- NIH director Francis Collins announced the decision in an email to the agency’s administrators on November 16.
- 50 “reserve” chimps being kept by the NIH are being sent to sanctuaries and any NIH funding that is supporting other biomedical research using chimpanzees will be phased out.
- U.S. Fish and Wildlife Service listed all chimps under the Endangered Species Act last June.
The chimpanzee research program at the U.S. National Institutes of Health (NIH) is over.
The NIH significantly curtailed the program in 2013, retiring more than 300 chimpanzees but keeping a reserve of 50 for use in certain circumstances, such as a public health emergency.
Now, those 50 chimps are being sent to sanctuaries and any NIH funding that is supporting other biomedical research using chimpanzees will be phased out. NIH director Francis Collins announced the decision in an email to the agency’s administrators on November 16, according to Nature.

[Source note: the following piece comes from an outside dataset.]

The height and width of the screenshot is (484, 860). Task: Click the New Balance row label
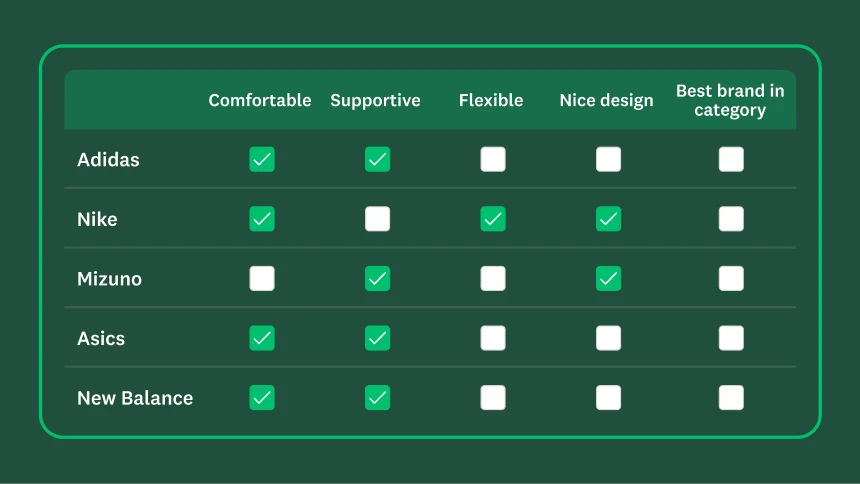click(x=135, y=398)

“I think this is the natural next step of what has been a very thoughtful five-year process of trying to come to terms with the benefits and risks of trying to perform research with these very special animals,” Collins told Nature. “We reached a point where in that five years the need for research has essentially shrunk to zero. “
Stephen Ross, an animal behavior specialist at the Lincoln Park Zoo in Chicago, Illinois who served on the internal advisory panel in 2013 that recommended the NIH retire most of its research chimps, said that the plan all along had been to test whether or not researchers actually required chimpanzees for their work.

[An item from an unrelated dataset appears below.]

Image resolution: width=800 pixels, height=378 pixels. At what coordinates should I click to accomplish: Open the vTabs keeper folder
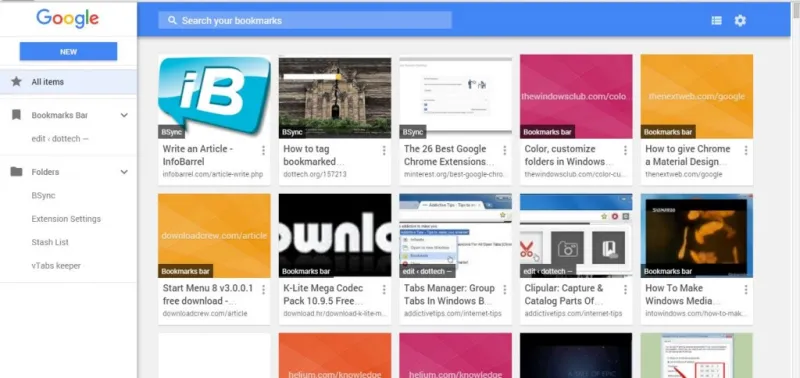pos(56,266)
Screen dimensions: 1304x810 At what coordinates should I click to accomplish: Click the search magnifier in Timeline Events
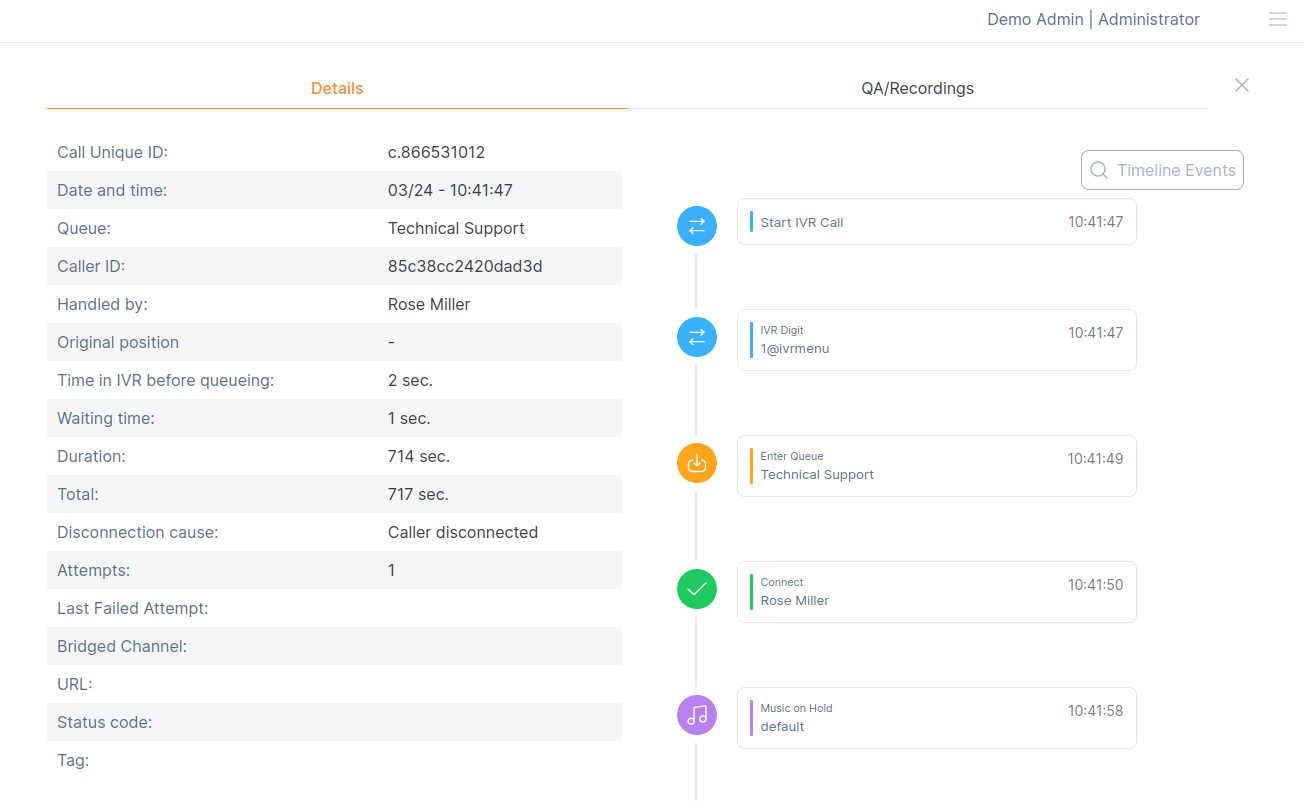tap(1100, 170)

The NIH has only received one application to use the chimps in research since 2013, and even that application was later withdrawn, Nature reports. “It’s clear that chimpanzees are not a needed resource in the biomedical research world,” Ross said.
Of course, the U.S. Fish and Wildlife Service (FWS) made it even harder to use chimps for research when it listed them under the Endangered Species Act last June, preventing scientists from performing invasive research on the animals unless the FWS determined that the work would benefit chimpanzees in the wild. The FWS has not received any requests for research exemptions since the endangered-species protection took effect, Nature reported.
The NIH has sent several chimpanzees to a sanctuary in Louisiana called Chimp Haven in the past, and reportedly plans to retire all other research chimps there as well, though the process could take years.
Animal rights activists were quick to applaud the NIH’s decision.
“When in 2013 they announced they would release the majority of chimps, some people focused on the 50 that would be left behind,” Kathleen Conlee, vice president for animal research at the Humane Society of the United States, told the New York Times. “And I said, ‘Don’t worry, someday we will get them protected.’ And today, we did.”